### TO DO
How many lines in the material below contain the string "size"? Reply with the number alone.

### STORED DATA
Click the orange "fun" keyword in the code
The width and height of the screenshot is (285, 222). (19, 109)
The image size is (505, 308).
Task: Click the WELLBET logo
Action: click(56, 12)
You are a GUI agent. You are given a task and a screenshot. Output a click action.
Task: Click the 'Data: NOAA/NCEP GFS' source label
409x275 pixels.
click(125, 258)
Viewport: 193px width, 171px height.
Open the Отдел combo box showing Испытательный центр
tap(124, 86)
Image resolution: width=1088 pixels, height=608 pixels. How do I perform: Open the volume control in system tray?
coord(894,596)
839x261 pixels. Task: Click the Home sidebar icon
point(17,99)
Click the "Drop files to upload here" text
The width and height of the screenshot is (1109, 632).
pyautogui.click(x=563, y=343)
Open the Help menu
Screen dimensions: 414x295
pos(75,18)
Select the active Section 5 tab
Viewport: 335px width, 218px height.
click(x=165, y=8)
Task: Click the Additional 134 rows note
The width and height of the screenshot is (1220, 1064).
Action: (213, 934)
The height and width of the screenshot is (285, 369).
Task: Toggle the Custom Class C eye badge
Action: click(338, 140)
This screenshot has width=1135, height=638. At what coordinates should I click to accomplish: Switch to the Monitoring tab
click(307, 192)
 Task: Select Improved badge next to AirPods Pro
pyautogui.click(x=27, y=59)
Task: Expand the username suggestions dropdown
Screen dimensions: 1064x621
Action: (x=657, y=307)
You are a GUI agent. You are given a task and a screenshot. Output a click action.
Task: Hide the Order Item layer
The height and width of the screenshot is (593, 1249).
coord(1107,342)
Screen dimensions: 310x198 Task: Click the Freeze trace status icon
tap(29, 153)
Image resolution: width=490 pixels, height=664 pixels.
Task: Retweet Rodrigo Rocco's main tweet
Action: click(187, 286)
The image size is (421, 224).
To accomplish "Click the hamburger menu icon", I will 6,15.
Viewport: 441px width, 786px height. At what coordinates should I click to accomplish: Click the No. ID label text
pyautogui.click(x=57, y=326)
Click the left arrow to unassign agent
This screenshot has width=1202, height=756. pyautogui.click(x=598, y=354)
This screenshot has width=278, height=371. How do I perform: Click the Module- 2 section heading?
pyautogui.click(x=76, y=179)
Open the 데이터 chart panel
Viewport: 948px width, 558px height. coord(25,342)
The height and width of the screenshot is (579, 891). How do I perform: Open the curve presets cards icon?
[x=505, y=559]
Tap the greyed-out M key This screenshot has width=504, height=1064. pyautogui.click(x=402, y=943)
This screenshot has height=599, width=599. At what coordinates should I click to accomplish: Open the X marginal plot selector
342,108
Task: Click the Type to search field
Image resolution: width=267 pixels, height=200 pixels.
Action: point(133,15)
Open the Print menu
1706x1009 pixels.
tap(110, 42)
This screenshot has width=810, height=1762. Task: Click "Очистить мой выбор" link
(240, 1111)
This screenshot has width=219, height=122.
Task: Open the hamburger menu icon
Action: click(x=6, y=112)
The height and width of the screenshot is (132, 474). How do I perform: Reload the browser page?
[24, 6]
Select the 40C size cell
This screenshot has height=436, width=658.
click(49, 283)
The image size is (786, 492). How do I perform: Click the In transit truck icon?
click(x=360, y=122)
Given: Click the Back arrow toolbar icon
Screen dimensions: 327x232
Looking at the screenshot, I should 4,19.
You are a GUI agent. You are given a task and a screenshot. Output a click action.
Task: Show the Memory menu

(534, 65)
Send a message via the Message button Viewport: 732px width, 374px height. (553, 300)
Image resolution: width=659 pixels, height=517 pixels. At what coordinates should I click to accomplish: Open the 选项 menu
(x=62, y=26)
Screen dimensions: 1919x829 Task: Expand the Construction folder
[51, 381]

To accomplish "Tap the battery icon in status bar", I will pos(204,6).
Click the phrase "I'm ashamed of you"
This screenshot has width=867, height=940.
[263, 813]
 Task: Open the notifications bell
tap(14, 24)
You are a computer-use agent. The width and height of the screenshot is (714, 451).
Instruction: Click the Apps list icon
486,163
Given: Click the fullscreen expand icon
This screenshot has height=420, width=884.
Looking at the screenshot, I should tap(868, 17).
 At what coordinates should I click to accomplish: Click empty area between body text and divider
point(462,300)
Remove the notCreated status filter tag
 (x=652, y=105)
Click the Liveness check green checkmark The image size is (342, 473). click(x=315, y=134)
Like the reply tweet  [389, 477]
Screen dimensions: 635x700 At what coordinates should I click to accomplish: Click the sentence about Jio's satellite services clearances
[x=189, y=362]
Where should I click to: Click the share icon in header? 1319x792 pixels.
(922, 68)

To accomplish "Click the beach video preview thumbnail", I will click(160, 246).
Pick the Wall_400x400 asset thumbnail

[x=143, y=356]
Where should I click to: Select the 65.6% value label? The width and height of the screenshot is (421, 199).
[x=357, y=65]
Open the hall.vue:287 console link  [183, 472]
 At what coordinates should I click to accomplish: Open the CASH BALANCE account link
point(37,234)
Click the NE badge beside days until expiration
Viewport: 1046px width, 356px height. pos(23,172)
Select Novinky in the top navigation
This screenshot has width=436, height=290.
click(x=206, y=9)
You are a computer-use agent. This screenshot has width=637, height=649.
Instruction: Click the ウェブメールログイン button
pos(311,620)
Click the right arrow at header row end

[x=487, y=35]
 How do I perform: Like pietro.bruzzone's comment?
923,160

### RESULT
5